Knotorious
That Guy With The Face
Interesting. I always thought drop tests had some kind of effect on the ultimate rating, as I believed taking drop tests into consideration is important for generating a proper 10:1 safety ratio, and that shock loading was used as a part of a manufacturer's quality control at the very least.Drop tests are performed to ensure that climbing gear can withstand shock loading and not kill you, pull tests determine the breaking strength, which is used in the working load calculation. Isn't that what you meant?
But if the rating is not affected by drop tests, is drop testing then done at forces well below the rating value as a form of stress testing? Because shock loading any product at the rating would predictably end up killing the end user and destroying the product more often than standard pull testing/static loading up to the same extremes.

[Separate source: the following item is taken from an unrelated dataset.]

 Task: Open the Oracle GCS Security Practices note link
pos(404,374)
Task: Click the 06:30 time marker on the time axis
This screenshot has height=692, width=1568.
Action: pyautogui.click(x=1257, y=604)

I was thinking that perhaps the results of drop testing partly contributed toward the reality that most hardware and software are rated for ~3kn+ LESS than what they usually actually break at (as evidenced by most publicly available break test data and break test channels like HowNot2) , which might be the manufacturers way of creating a hidden margin of safety should one of their products be used incorrectly (such as being shock loaded or cross loaded; despite making it very clear that their products shouldn't be used in such ways in the manuals) and to maybe protect the manufacturer to some extent, ensuring that any third party who break tests their products correctly will find that their products consistently break above the rating.
But I reserve the right to be wrong. Like I stated from the very beginning, this has never been anything more than a "theory" for me.